→ **Required action**:
What is needed here is an exact copy of every record below.

(Extracted records)

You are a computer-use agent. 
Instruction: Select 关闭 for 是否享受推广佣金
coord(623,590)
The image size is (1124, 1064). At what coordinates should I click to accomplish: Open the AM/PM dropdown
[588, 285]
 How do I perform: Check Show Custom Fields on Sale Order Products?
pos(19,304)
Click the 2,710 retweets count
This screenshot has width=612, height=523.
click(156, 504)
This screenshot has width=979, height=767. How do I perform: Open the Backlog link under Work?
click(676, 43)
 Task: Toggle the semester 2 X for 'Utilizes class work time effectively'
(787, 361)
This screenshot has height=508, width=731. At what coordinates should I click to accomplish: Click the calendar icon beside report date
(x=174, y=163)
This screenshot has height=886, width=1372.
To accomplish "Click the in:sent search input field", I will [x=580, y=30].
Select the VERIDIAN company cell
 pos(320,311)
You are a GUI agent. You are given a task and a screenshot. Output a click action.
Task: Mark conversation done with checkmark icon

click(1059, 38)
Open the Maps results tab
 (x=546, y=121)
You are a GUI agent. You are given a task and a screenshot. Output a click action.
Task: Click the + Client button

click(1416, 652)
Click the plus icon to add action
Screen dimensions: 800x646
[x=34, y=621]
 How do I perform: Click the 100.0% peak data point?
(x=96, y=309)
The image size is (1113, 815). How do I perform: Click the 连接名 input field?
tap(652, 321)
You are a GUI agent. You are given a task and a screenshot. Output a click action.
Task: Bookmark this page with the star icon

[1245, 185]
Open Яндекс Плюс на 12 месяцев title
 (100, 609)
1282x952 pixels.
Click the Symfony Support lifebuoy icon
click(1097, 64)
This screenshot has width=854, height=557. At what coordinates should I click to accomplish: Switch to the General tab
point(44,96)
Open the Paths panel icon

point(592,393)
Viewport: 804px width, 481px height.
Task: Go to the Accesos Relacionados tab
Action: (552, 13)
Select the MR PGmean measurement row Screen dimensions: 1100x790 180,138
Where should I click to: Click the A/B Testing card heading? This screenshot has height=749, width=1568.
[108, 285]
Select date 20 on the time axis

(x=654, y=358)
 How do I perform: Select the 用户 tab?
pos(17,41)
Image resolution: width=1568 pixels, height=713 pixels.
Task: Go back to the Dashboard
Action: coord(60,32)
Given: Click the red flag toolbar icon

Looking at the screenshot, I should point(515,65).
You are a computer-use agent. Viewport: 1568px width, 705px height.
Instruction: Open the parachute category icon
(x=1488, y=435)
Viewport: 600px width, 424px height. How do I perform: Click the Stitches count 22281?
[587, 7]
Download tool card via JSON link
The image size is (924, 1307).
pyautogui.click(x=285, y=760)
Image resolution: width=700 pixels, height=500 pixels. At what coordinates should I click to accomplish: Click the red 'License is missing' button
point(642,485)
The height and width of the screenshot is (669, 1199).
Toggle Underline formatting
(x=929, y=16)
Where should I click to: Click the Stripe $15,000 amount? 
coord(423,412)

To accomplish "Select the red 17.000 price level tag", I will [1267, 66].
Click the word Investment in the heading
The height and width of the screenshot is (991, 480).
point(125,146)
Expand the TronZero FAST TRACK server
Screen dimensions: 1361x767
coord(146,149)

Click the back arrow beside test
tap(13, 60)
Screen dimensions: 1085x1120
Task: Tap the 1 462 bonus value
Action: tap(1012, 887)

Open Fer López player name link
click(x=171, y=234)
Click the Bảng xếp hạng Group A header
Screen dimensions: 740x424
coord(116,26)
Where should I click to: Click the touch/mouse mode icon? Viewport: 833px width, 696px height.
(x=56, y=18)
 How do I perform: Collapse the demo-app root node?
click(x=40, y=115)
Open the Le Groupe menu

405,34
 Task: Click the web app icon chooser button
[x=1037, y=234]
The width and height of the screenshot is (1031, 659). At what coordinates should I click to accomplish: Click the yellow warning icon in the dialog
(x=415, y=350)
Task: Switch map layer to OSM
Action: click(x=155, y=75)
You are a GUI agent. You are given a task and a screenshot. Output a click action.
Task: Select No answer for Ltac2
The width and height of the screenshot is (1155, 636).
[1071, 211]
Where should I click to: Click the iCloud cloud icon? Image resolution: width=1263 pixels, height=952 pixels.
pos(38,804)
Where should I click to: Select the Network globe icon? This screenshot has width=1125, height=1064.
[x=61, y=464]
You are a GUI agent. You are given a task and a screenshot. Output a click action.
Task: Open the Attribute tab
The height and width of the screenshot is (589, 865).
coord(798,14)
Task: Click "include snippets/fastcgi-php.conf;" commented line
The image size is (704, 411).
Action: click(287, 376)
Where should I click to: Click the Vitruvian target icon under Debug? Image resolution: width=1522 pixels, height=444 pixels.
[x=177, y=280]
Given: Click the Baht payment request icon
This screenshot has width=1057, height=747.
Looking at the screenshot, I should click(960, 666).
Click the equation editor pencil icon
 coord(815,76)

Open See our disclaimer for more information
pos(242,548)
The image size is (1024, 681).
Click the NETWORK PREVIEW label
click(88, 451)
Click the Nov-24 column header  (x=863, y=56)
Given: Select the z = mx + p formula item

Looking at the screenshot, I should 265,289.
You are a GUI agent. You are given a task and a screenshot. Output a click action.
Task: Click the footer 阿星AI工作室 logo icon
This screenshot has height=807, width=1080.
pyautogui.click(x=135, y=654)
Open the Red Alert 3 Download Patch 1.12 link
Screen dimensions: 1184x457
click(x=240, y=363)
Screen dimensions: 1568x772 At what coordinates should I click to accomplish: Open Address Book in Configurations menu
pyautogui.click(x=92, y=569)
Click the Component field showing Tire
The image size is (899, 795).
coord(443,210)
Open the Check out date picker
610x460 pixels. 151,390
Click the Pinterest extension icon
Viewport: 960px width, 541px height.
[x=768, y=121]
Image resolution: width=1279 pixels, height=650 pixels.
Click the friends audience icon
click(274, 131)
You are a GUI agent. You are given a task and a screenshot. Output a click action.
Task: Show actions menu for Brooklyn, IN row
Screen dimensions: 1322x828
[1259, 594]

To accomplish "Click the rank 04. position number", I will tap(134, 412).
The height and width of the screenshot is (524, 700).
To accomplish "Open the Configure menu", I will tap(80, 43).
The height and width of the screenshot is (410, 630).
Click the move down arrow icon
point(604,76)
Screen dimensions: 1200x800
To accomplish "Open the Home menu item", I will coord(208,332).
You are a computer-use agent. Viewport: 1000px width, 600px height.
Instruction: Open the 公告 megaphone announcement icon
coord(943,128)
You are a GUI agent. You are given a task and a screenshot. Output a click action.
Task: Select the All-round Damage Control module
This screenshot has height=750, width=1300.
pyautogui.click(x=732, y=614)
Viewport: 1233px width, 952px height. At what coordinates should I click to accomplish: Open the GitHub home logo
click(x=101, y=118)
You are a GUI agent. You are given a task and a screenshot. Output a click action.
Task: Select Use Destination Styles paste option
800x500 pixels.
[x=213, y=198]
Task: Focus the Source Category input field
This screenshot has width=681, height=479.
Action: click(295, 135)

(End Extracted records)

→ **Written answer**:
You are a computer-use agent. 
Instruction: Select 关闭 for 是否享受推广佣金
coord(623,590)
The image size is (1124, 1064). At what coordinates should I click to accomplish: Open the AM/PM dropdown
[588, 285]
 How do I perform: Check Show Custom Fields on Sale Order Products?
pos(19,304)
Click the 2,710 retweets count
This screenshot has width=612, height=523.
click(156, 504)
This screenshot has width=979, height=767. How do I perform: Open the Backlog link under Work?
click(676, 43)
 Task: Toggle the semester 2 X for 'Utilizes class work time effectively'
(787, 361)
This screenshot has height=508, width=731. At what coordinates should I click to accomplish: Click the calendar icon beside report date
(x=174, y=163)
This screenshot has height=886, width=1372.
To accomplish "Click the in:sent search input field", I will [x=580, y=30].
Select the VERIDIAN company cell
 pos(320,311)
You are a GUI agent. You are given a task and a screenshot. Output a click action.
Task: Mark conversation done with checkmark icon

click(1059, 38)
Open the Maps results tab
 (x=546, y=121)
You are a GUI agent. You are given a task and a screenshot. Output a click action.
Task: Click the + Client button

click(1416, 652)
Click the plus icon to add action
Screen dimensions: 800x646
[x=34, y=621]
 How do I perform: Click the 100.0% peak data point?
(x=96, y=309)
The image size is (1113, 815). How do I perform: Click the 连接名 input field?
tap(652, 321)
You are a GUI agent. You are given a task and a screenshot. Output a click action.
Task: Bookmark this page with the star icon

[1245, 185]
Open Яндекс Плюс на 12 месяцев title
 (100, 609)
1282x952 pixels.
Click the Symfony Support lifebuoy icon
click(1097, 64)
This screenshot has width=854, height=557. At what coordinates should I click to accomplish: Switch to the General tab
point(44,96)
Open the Paths panel icon

point(592,393)
Viewport: 804px width, 481px height.
Task: Go to the Accesos Relacionados tab
Action: (552, 13)
Select the MR PGmean measurement row Screen dimensions: 1100x790 180,138
Where should I click to: Click the A/B Testing card heading? This screenshot has height=749, width=1568.
[108, 285]
Select date 20 on the time axis

(x=654, y=358)
 How do I perform: Select the 用户 tab?
pos(17,41)
Image resolution: width=1568 pixels, height=713 pixels.
Task: Go back to the Dashboard
Action: coord(60,32)
Given: Click the red flag toolbar icon

Looking at the screenshot, I should point(515,65).
You are a computer-use agent. Viewport: 1568px width, 705px height.
Instruction: Open the parachute category icon
(x=1488, y=435)
Viewport: 600px width, 424px height. How do I perform: Click the Stitches count 22281?
[587, 7]
Download tool card via JSON link
The image size is (924, 1307).
pyautogui.click(x=285, y=760)
Image resolution: width=700 pixels, height=500 pixels. At what coordinates should I click to accomplish: Click the red 'License is missing' button
point(642,485)
The height and width of the screenshot is (669, 1199).
Toggle Underline formatting
(x=929, y=16)
Where should I click to: Click the Stripe $15,000 amount? 
coord(423,412)

To accomplish "Select the red 17.000 price level tag", I will [1267, 66].
Click the word Investment in the heading
The height and width of the screenshot is (991, 480).
point(125,146)
Expand the TronZero FAST TRACK server
Screen dimensions: 1361x767
coord(146,149)

Click the back arrow beside test
tap(13, 60)
Screen dimensions: 1085x1120
Task: Tap the 1 462 bonus value
Action: tap(1012, 887)

Open Fer López player name link
click(x=171, y=234)
Click the Bảng xếp hạng Group A header
Screen dimensions: 740x424
coord(116,26)
Where should I click to: Click the touch/mouse mode icon? Viewport: 833px width, 696px height.
(x=56, y=18)
 How do I perform: Collapse the demo-app root node?
click(x=40, y=115)
Open the Le Groupe menu

405,34
 Task: Click the web app icon chooser button
[x=1037, y=234]
The width and height of the screenshot is (1031, 659). At what coordinates should I click to accomplish: Click the yellow warning icon in the dialog
(x=415, y=350)
Task: Switch map layer to OSM
Action: click(x=155, y=75)
You are a GUI agent. You are given a task and a screenshot. Output a click action.
Task: Select No answer for Ltac2
The width and height of the screenshot is (1155, 636).
[1071, 211]
Where should I click to: Click the iCloud cloud icon? Image resolution: width=1263 pixels, height=952 pixels.
pos(38,804)
Where should I click to: Select the Network globe icon? This screenshot has width=1125, height=1064.
[x=61, y=464]
You are a GUI agent. You are given a task and a screenshot. Output a click action.
Task: Open the Attribute tab
The height and width of the screenshot is (589, 865).
coord(798,14)
Task: Click "include snippets/fastcgi-php.conf;" commented line
The image size is (704, 411).
Action: click(287, 376)
Where should I click to: Click the Vitruvian target icon under Debug? Image resolution: width=1522 pixels, height=444 pixels.
[x=177, y=280]
Given: Click the Baht payment request icon
This screenshot has width=1057, height=747.
Looking at the screenshot, I should click(960, 666).
Click the equation editor pencil icon
 coord(815,76)

Open See our disclaimer for more information
pos(242,548)
The image size is (1024, 681).
Click the NETWORK PREVIEW label
click(88, 451)
Click the Nov-24 column header  (x=863, y=56)
Given: Select the z = mx + p formula item

Looking at the screenshot, I should 265,289.
You are a GUI agent. You are given a task and a screenshot. Output a click action.
Task: Click the footer 阿星AI工作室 logo icon
This screenshot has height=807, width=1080.
pyautogui.click(x=135, y=654)
Open the Red Alert 3 Download Patch 1.12 link
Screen dimensions: 1184x457
click(x=240, y=363)
Screen dimensions: 1568x772 At what coordinates should I click to accomplish: Open Address Book in Configurations menu
pyautogui.click(x=92, y=569)
Click the Component field showing Tire
The image size is (899, 795).
coord(443,210)
Open the Check out date picker
610x460 pixels. 151,390
Click the Pinterest extension icon
Viewport: 960px width, 541px height.
[x=768, y=121]
Image resolution: width=1279 pixels, height=650 pixels.
Click the friends audience icon
click(274, 131)
You are a GUI agent. You are given a task and a screenshot. Output a click action.
Task: Show actions menu for Brooklyn, IN row
Screen dimensions: 1322x828
[1259, 594]

To accomplish "Click the rank 04. position number", I will tap(134, 412).
The height and width of the screenshot is (524, 700).
To accomplish "Open the Configure menu", I will tap(80, 43).
The height and width of the screenshot is (410, 630).
Click the move down arrow icon
point(604,76)
Screen dimensions: 1200x800
To accomplish "Open the Home menu item", I will coord(208,332).
You are a computer-use agent. Viewport: 1000px width, 600px height.
Instruction: Open the 公告 megaphone announcement icon
coord(943,128)
You are a GUI agent. You are given a task and a screenshot. Output a click action.
Task: Select the All-round Damage Control module
This screenshot has height=750, width=1300.
pyautogui.click(x=732, y=614)
Viewport: 1233px width, 952px height. At what coordinates should I click to accomplish: Open the GitHub home logo
click(x=101, y=118)
You are a GUI agent. You are given a task and a screenshot. Output a click action.
Task: Select Use Destination Styles paste option
800x500 pixels.
[x=213, y=198]
Task: Focus the Source Category input field
This screenshot has width=681, height=479.
Action: click(295, 135)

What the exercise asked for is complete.